▶ [ACTIVITY]: The answer must be a single number: how many lines below contain "Task".

START INFORMATION

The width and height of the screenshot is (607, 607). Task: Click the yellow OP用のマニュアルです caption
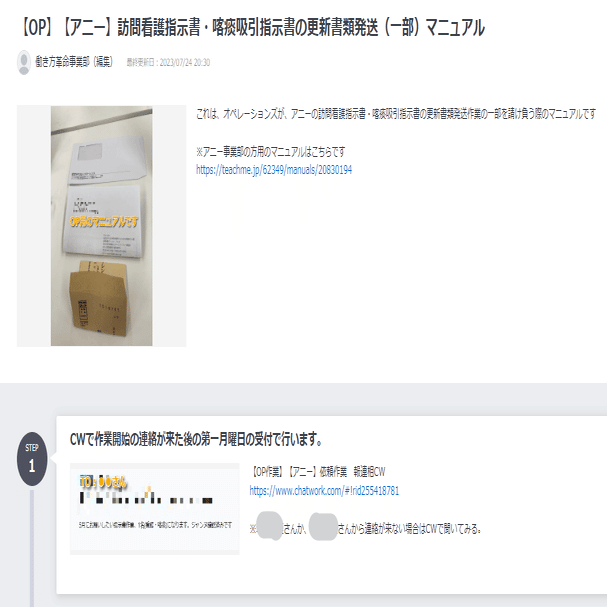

END INFORMATION
START INFORMATION

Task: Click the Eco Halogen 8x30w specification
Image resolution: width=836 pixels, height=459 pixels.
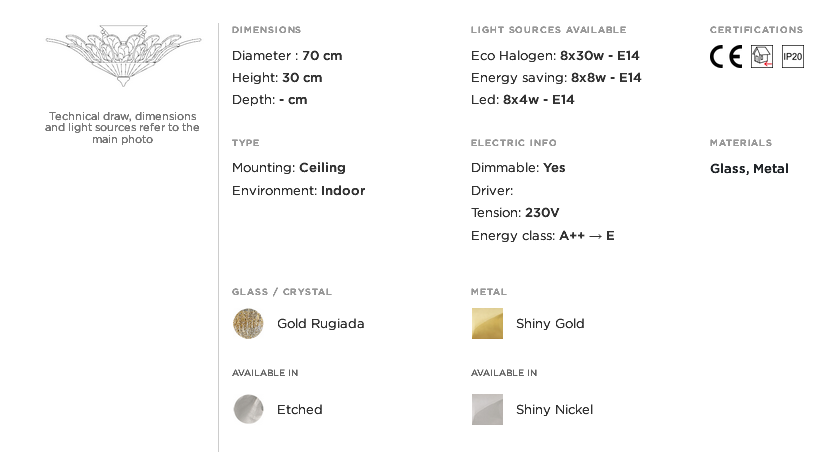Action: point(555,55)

END INFORMATION
START INFORMATION

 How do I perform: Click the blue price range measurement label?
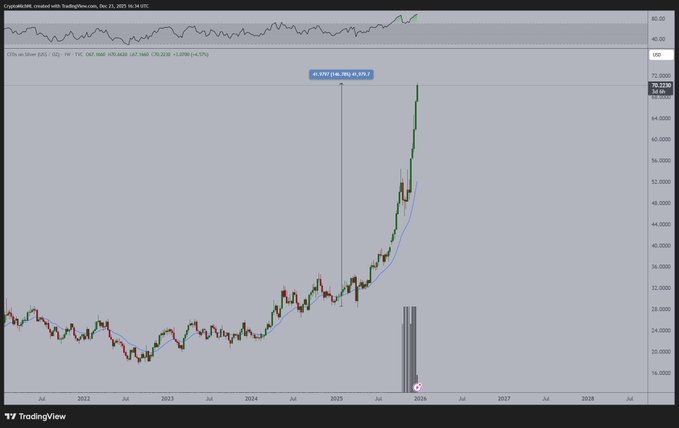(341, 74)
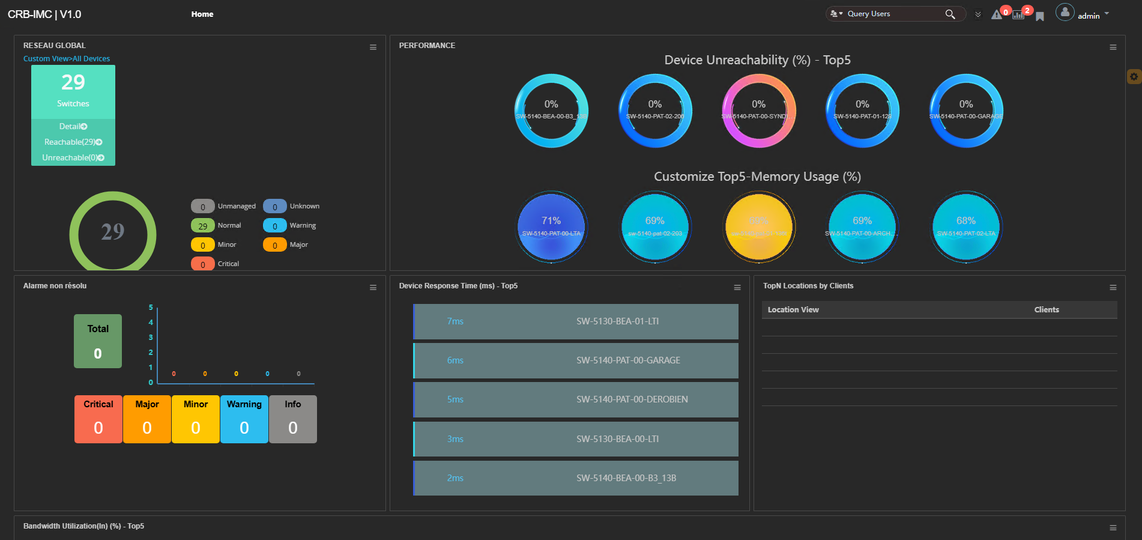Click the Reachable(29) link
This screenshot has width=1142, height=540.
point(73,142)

END INFORMATION

▶ [WRITTEN RESPONSE]: 2